Die HFT Stuttgart gehört zu den vier bundesweit ausgewählten Hochschulen, die 2026 im Rahmen der Peer-to-Peer-Strategieberatung „KI in der Hochschulbildung" des Hochschulforums Digitalisierung begleitet werden. Bis zum Frühjahr 2027 durchläuft die HFT einen Prozess, der Analyse, Zielbildentwicklung und Maßnahmentransfer im Bereich KI-Kompetenzentwicklung umfasst. Verantwortet wird die Teilnahme durch Prof. Dr. Katja Rade, Prof. Dr.-Ing. Lutz Gaspers und der Leitung des SkiLL.

Auftakt in Berlin

Den Startschuss bildete der Kick-Off-Workshop am 2. April 2026 in Berlin, an dem die HFT gemeinsam mit den drei weiteren teilnehmenden Hochschulen die Analysephase eröffnete. Als methodischer Einstieg diente die WOOP-Methode, die einen lebendigen ersten Austausch und eine ehrliche Standortbestimmung zu den jeweiligen KI-Anliegen der Hochschulen ermöglichte. Der Workshop nutzte dabei die Stärke des Formats: Die teilnehmenden Hochschulen vernetzten sich, tauschten Erfahrungen aus und berieten sich gegenseitig. 

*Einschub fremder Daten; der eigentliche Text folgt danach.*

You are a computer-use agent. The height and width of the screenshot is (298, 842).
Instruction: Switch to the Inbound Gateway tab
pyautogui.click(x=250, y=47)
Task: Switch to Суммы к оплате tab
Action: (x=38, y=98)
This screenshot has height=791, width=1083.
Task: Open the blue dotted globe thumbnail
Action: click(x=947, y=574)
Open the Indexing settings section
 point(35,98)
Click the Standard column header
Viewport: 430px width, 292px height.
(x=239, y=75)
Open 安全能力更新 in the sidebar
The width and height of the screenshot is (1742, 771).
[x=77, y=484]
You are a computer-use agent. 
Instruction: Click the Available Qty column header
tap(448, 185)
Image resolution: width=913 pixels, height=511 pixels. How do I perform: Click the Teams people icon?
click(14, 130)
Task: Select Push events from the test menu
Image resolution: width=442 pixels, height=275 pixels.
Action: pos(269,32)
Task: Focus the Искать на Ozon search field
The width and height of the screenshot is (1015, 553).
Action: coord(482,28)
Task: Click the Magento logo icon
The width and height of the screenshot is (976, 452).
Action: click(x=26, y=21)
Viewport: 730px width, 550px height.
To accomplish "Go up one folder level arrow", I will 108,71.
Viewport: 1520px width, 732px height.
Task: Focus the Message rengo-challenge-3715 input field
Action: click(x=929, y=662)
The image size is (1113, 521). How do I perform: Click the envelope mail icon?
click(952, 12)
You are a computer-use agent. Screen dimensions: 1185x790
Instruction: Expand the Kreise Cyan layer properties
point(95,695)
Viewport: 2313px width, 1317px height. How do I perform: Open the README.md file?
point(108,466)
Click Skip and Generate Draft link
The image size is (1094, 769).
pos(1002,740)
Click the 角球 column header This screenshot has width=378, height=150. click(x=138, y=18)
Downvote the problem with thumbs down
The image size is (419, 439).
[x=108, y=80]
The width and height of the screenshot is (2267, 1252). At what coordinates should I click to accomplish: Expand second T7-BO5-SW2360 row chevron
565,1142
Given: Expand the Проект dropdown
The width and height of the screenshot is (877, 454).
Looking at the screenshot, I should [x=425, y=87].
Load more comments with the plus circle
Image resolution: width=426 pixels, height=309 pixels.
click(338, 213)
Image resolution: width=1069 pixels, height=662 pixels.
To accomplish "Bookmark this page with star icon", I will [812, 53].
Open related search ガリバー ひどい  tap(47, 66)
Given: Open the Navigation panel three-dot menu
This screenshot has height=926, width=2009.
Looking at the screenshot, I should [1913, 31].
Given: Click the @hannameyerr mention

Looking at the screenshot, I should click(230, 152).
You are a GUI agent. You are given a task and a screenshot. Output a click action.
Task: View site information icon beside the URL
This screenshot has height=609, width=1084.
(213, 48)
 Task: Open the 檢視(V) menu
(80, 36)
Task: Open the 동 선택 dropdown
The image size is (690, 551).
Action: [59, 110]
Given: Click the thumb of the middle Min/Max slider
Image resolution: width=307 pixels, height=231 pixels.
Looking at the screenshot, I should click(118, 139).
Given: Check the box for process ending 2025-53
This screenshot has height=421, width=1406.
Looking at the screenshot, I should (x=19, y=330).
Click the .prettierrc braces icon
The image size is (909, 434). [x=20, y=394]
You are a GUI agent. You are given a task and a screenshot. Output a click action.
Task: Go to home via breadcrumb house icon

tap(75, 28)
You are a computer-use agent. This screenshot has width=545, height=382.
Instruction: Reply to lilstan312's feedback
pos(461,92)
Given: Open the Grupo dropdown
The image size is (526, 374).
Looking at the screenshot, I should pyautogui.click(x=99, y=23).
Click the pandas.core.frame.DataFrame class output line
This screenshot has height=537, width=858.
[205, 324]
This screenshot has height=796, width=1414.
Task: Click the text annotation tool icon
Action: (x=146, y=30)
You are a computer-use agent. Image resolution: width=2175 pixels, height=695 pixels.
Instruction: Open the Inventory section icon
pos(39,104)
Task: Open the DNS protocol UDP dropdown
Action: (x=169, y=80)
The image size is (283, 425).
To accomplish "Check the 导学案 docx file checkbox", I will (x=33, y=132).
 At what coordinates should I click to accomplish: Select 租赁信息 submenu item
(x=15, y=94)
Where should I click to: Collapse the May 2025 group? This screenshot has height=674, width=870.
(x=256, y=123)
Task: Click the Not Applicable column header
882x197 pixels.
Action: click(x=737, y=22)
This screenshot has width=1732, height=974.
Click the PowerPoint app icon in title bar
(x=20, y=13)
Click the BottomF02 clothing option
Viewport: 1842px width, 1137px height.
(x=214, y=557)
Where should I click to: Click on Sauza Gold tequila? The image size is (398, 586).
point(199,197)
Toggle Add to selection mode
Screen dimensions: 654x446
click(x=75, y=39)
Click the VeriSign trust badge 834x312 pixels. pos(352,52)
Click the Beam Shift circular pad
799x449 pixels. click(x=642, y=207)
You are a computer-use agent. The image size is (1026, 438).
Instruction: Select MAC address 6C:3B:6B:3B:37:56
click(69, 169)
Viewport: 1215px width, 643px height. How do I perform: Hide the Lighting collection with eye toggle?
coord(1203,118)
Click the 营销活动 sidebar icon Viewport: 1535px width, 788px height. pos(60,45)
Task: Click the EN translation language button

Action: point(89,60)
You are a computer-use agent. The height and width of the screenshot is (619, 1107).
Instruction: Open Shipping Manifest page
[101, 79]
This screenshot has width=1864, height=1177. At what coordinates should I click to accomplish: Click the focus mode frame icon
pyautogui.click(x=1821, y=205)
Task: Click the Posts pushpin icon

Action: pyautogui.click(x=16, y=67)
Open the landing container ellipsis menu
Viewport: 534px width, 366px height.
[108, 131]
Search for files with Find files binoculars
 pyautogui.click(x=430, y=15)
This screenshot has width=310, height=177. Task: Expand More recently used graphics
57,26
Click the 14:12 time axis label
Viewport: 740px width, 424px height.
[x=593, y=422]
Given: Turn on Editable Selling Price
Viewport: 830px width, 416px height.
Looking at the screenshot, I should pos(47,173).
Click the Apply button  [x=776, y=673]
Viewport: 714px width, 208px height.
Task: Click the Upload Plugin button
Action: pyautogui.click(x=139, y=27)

Die Begleitung durch externe Fachleute als „Critical Friends" auf Augenhöhe folgt im weiteren Verlauf des Beratungsprozesses.

KI als strategische Querschnittsaufgabe

Ziel der Peer-to-Peer Strategieberatung in den kommenden Monaten ist es, eine verbindliche Strategie zu entwickeln, die alle Hochschulmitglieder, d. h. Studierende, Lehrende, Mitarbeitende in Verwaltung und Technik sowie die Hochschulleitung, dazu zu befähigen, KI souverän, reflektiert und verantwortungsvoll einzusetzen. Der Fokus liegt dabei bewusst nicht allein auf Anwendungskompetenz, sondern ebenso auf Reflexionsfähigkeit, Gestaltungskompetenz und Verantwortungsbewusstsein; daraus ergibt sich die zentrale Fragestellung:

 „Wie lässt sich ein hochschulweiter, ressourcensensibler Rahmen zur KI-Kompetenzentwicklung etablieren, der alle Statusgruppen einbezieht und die nachhaltige Integration von KI in Lehre, Studium, Organisation und Governance ermöglicht?"

Wissenschaftliches Fundament: Das KNIGHT KI-Kompetenzmodell

In den Strategieprozess bringt die HFT ein bestehendes wissenschaftliches Fundament ein. Im Rahmen des BMBF-geförderten Projekts KNIGHT wurde ein KI-Kompetenzmodell entwickelt, das relevante Kompetenzdimensionen und Entwicklungsstufen systematisch beschreibt. Es soll im Verlauf der Beratung weiterentwickelt und als strategischer Orientierungsrahmen für die gesamte Hochschule etabliert werden.

Langfristige Verankerung als Ziel

KI-Kompetenzentwicklung soll nicht länger in einzelnen Projekten verbleiben, sondern dauerhaft und strukturell im Hochschulbetrieb verankert werden. Die Ergebnisse des Prozesses sollen verbindlich in den Struktur- und Entwicklungsplan 2027–2032 einfließen und so langfristig Wirkung entfalten. Die HFT versteht KI dabei nicht nur als Werkzeug, sondern als strategische Gestaltungsaufgabe, bei der Kompetenzentwicklung der zentrale Hebel für eine nachhaltige Integration in Studium, Lehre und Hochschulorganisation ist.